New York, Metropolitan, 2007, pp. 576
As with much scholarly political writing, Naomi Klein’s The Shock Doctrine: The Rise of Disaster Capitalism is characterized by a deep schism divorcing its material from its analysis. The content of The Shock Doctrine is outstanding, as Klein conducts a broad, rigorous, and richly informed survey of capitalism’s creation and exploitation of disaster areas around the globe. From the CIA-backed overthrow of Allende to the ultimate imposition of neo-liberalism throughout the Southern Cone, Bolivia, Poland, Russia, China, South Africa, and Iraq, Klein describes how U.S.-led neo-liberal capitalism—inspired by Milton Friedman and his Chicago School disciples—rolled back social and economic advances via torture, death squads, and IMF-led "debt punishment."

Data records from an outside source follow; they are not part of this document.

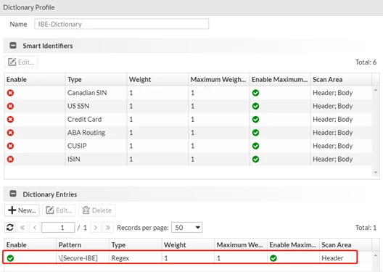Toggle Enable Maximum check for ISIN row

(255, 159)
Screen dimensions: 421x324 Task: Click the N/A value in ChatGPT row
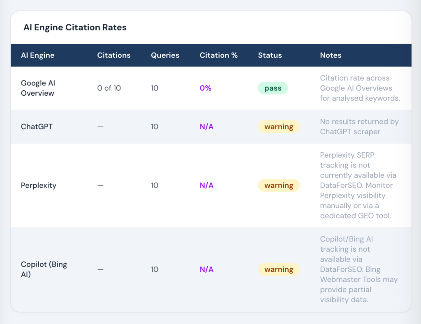pos(206,126)
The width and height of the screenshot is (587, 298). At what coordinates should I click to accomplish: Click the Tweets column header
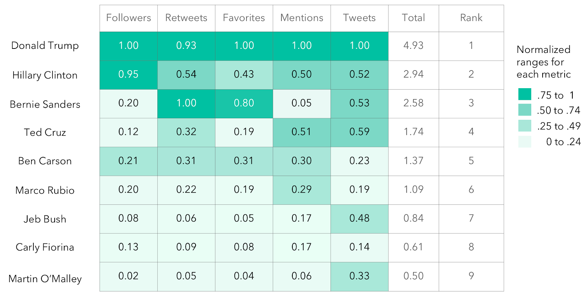(x=359, y=18)
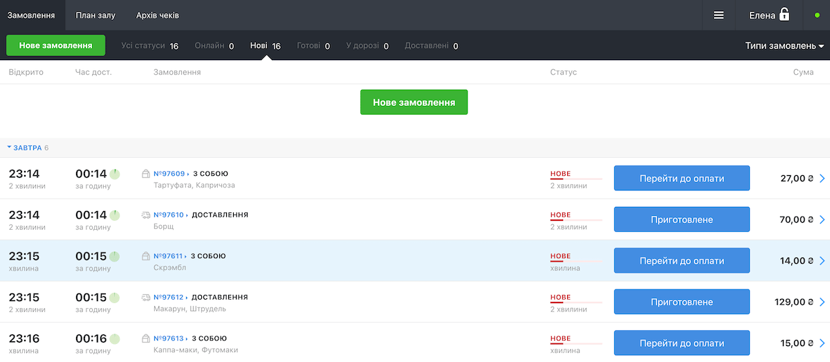Click the lock icon next to Елена
The image size is (830, 362).
[784, 15]
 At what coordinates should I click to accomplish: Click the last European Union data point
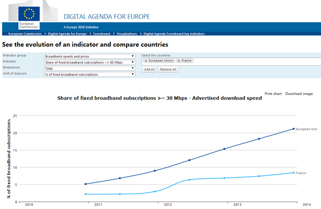294,129
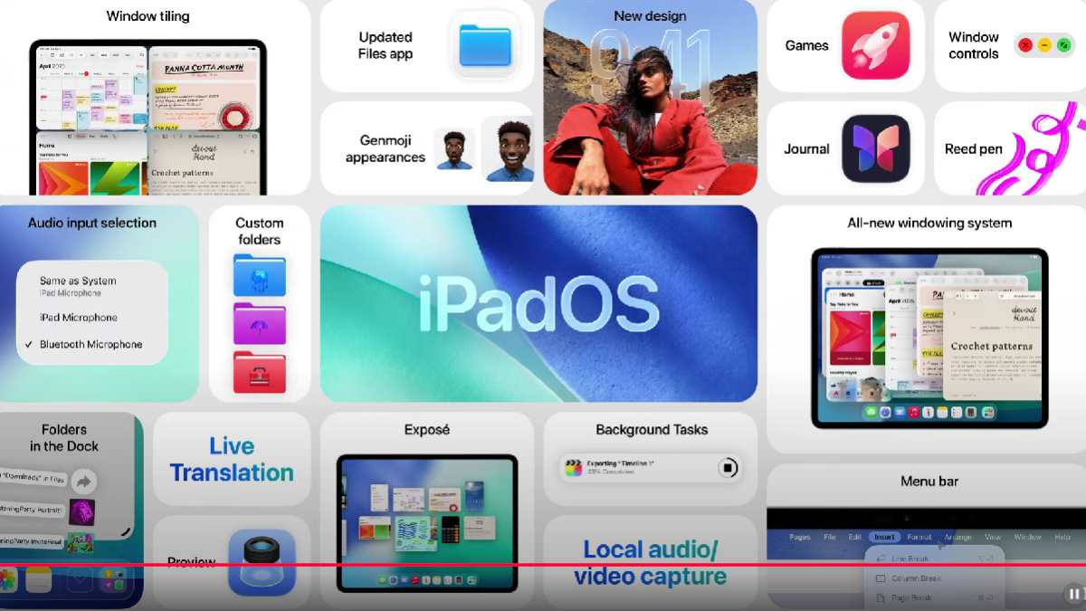
Task: Open the Journal butterfly app icon
Action: click(x=875, y=148)
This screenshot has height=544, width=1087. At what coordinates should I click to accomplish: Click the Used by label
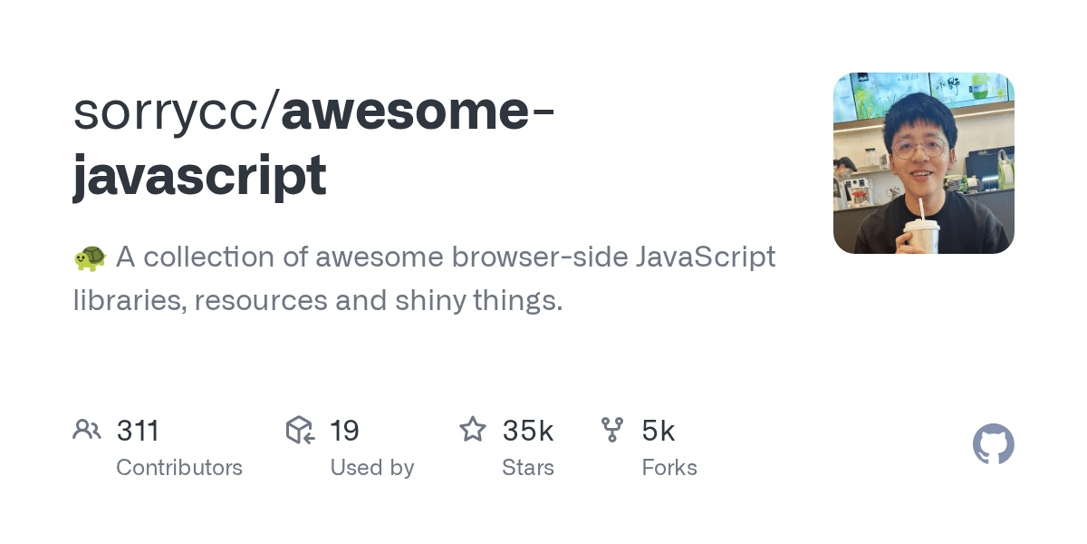371,468
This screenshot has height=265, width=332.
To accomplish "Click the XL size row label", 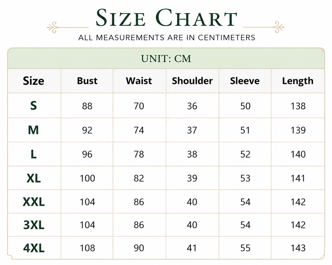I will pyautogui.click(x=33, y=178).

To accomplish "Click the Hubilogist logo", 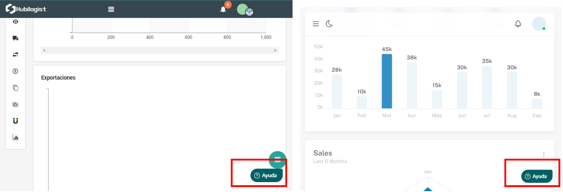I will 26,9.
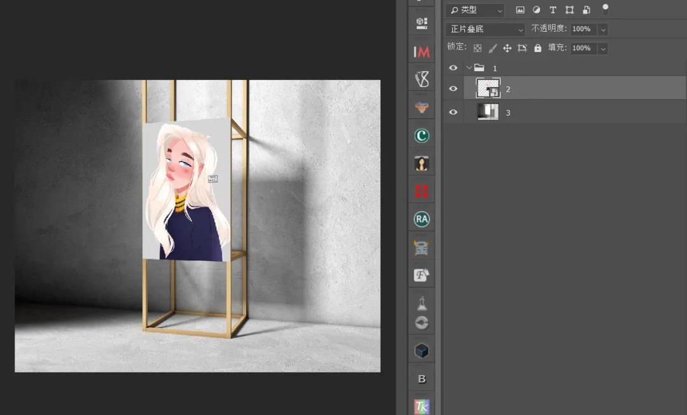Lock transparent pixels of the layer

pyautogui.click(x=478, y=48)
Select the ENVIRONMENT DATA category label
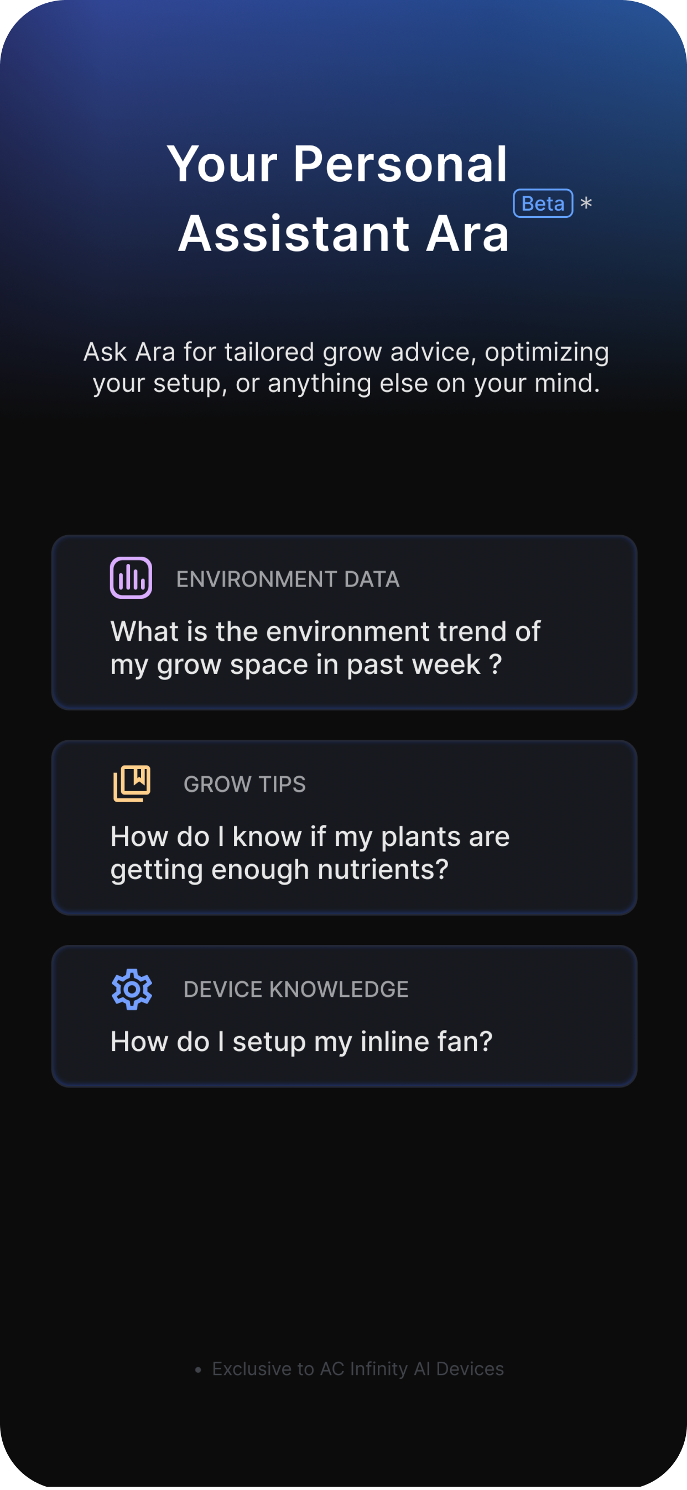The image size is (687, 1490). pos(288,579)
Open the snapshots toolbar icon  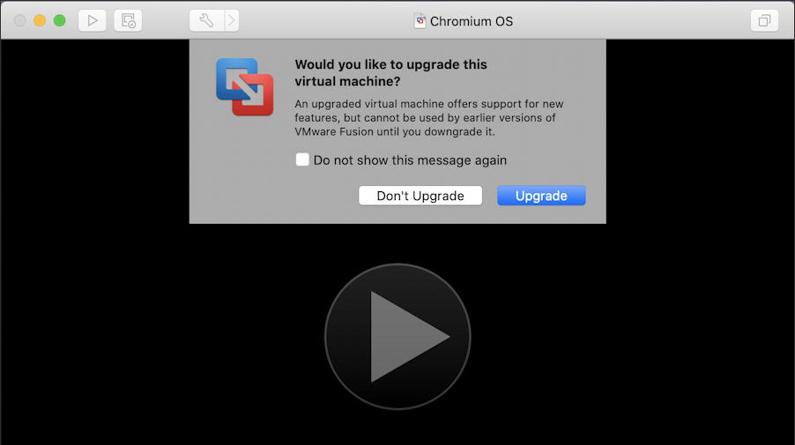click(128, 21)

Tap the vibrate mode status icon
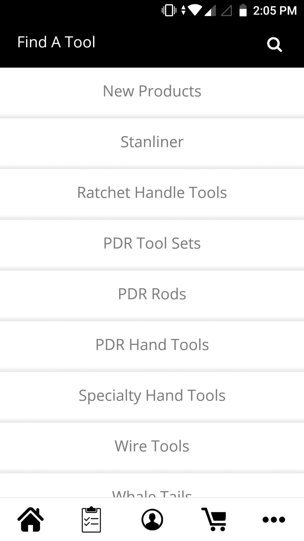click(169, 11)
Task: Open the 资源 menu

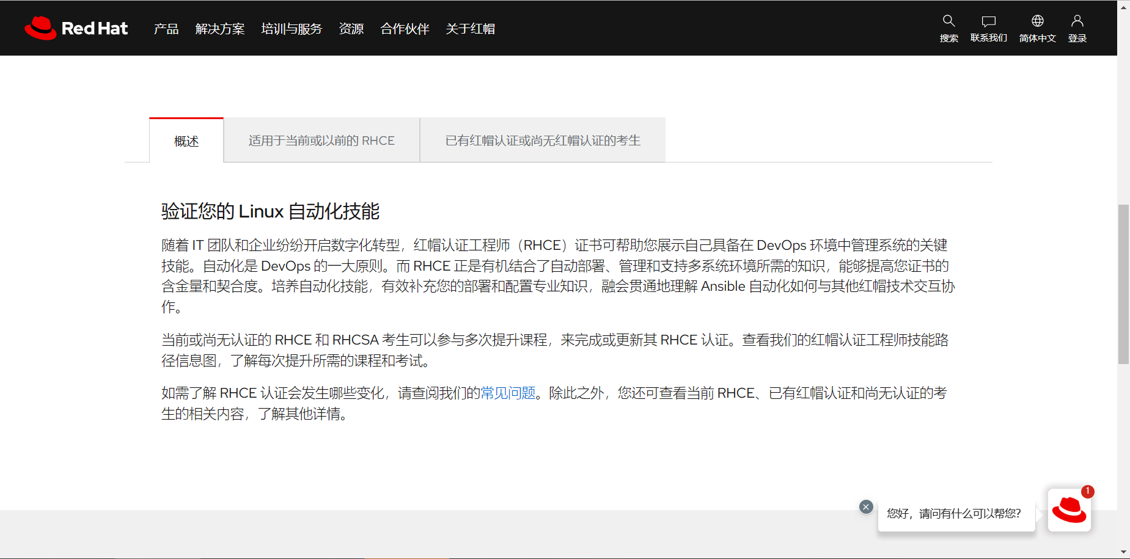Action: pos(351,29)
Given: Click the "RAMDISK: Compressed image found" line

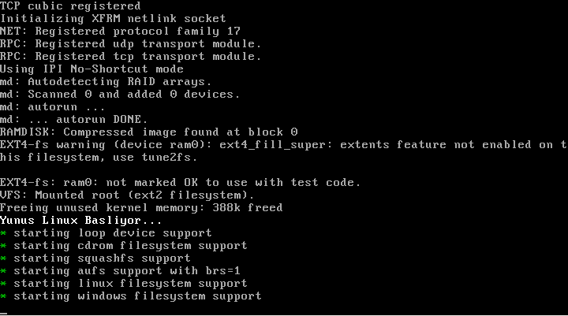Looking at the screenshot, I should pyautogui.click(x=148, y=132).
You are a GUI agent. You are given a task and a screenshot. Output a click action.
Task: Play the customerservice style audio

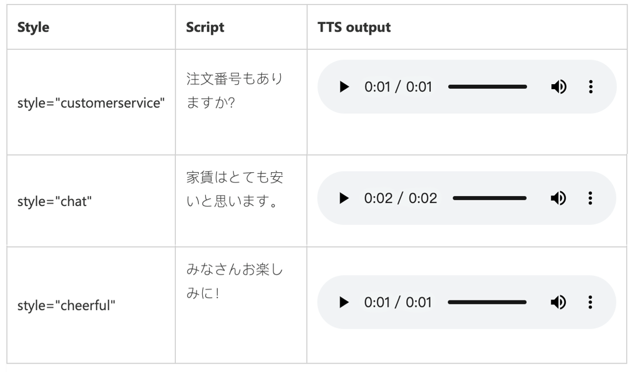(x=344, y=87)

The story is not new, as Alexander Cockburn notes in his review on Counterpunch. However, the book makes fascinating reading due to Klein’s adept historicization of contemporary crises, such as the 2004 Asian Tsunami, Hurricane Katrina, and the 2003 war on Iraq. Her survey is equally enhanced by her ability to bring together an enormous amount of material within a cohesive analytical framework written in engaging and generally understated prose. Unfortunately, the weakness of this framework betrays the importance of her material.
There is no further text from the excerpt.